Open research questions
- Investigate security of digital sanitisation of very recent devices (models above Android v4.4) after an AFR
ROP is still Dangerous: Breaking Modern Defences
Failures of existing ROP defense mechanism
- Introduces three novel techniques to bypass the existing defense mechanism of ROP attacks.
- A baseline set of attacks that can be used to evaluate future ROP defenses
- Bypasses the state-of-art ROP defenses including kBouncer and ROPecker
Existing ROP defense techniques:
- Call preceded ROP: Normally, every ret instruction returns back to an instruction that immediately follows a corresponding call. ROP attacks deviate from this pattern.
- Evasion attacks: Anomaly detection at runtime. ROP attacks tries to make it appear as normal. ROP defenses check if there’s any short gadgets. Discards long gadgets. An attacker can evade this protection by using long gadgets.
- History Flushing: Defense inspect limited memory execution history and inspect them for any possible ROP attacks. This could be evaded by overwriting with a fake history
- Inspects last 16 indirect branches taken each time the program invokes a system call
- It verifies that all ret instructions in the LBR returned to a call-preceded address.
- If the eight most recent indirect branches are all gadget like, the process is killed
- Initial exploitation: A traditional ROP payload is mounted in the easiest way discarding the fact that kBouncer is present in the system. Memory is prepared to make syscalls but not yet ready to invoke
- Hide the history: Before invoking a system call, history hiding attack is launched. As a side effect, the registered may be clobbered but memory locations remains unchanged. A termination gadget is used to terminate kBouncer’s backward search for gadget like sequences.
- Restore the registers and issue system call: After bringing the process into a valid state, the registered are restored into their desired values. Then system call is issued via evasion attack. It is achieved using less than 8 call-preceded gadgets
Requirements for future defenses against ROP
- Either the defenses should have access to all the previous history or with the limited history should not be cleared out by the attacker.

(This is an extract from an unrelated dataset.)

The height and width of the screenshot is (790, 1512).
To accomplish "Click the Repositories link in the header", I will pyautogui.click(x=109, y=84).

- Defenses that defend against one specific aspect of ROP must argue that is a necessary component of one
Open research problem
- A general purpose defense against ROP attacks
- Find the fundamental difference between the ROP attacks and typical program execution
kBouncer and ROPecker is not yet implemented for Android. Hence Android kernels are vulnerable to ROP attacks.
Dune: Safe User-Level Access to Privileged CPU features
Dune provides applications with direct but safe access to hardware features such as ring protection, page tables and tagged TLB. Dune uses the virtualization hardware in modern processors to provide a process than a machine abstraction. It includes a small kernel module that instantiates virtualization hardware and mediates interactions with kernel and a user level library that helps applications manage privileged hardware features. Applications of Dune: sandboxing, privilege separation, and garbage collection.

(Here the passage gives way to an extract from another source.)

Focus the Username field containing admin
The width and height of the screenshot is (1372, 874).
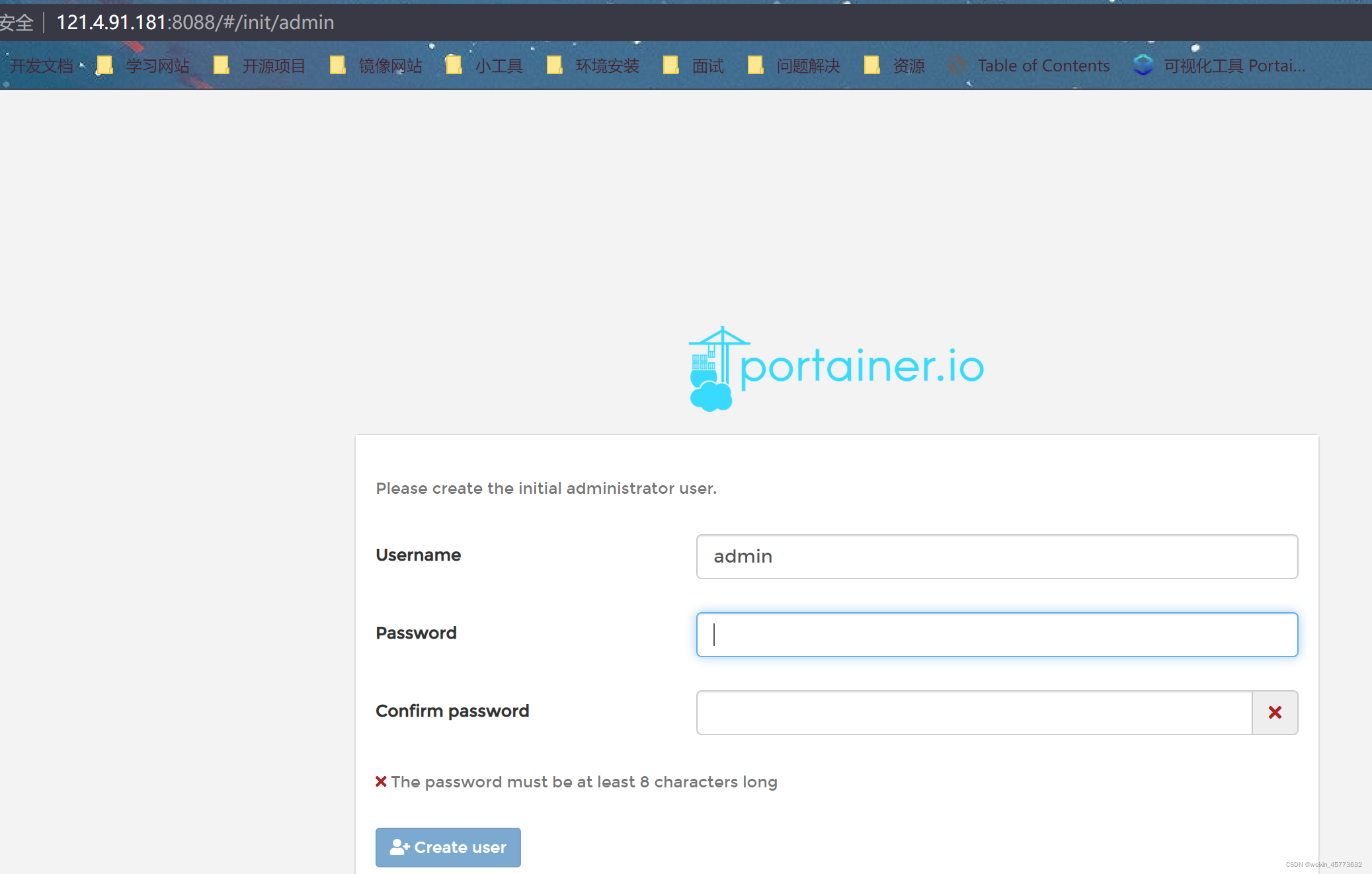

- A design that uses hardware-assisted virtualization to safely and efficiently expose privileged hardware features to user programs while preserving standard OS abstractions.
- Evaluates three hardware features in detail and show how they can benefit user programs: exceptions, paging, and privilege modes.
- Demonstration of the end-to-end utility of Dune by implementing and evaluating three use cases: sandboxing, privilege separation, and garbage collection
Open research topics
- Currently supports x86 CPUs and Intel VT-x. Could be extended to ARM x86 and x64. Requires to create an efficient architecture independent interface of libDune.
- Utilities in libDune are not thread safe. Support of libc Signal calls (signal, sigaction)
- Android sandboxing could be achieved by implementing Dune (VMX ring3, non root mode) on top of the underlying Linux kernel. ART could run on top of Dune.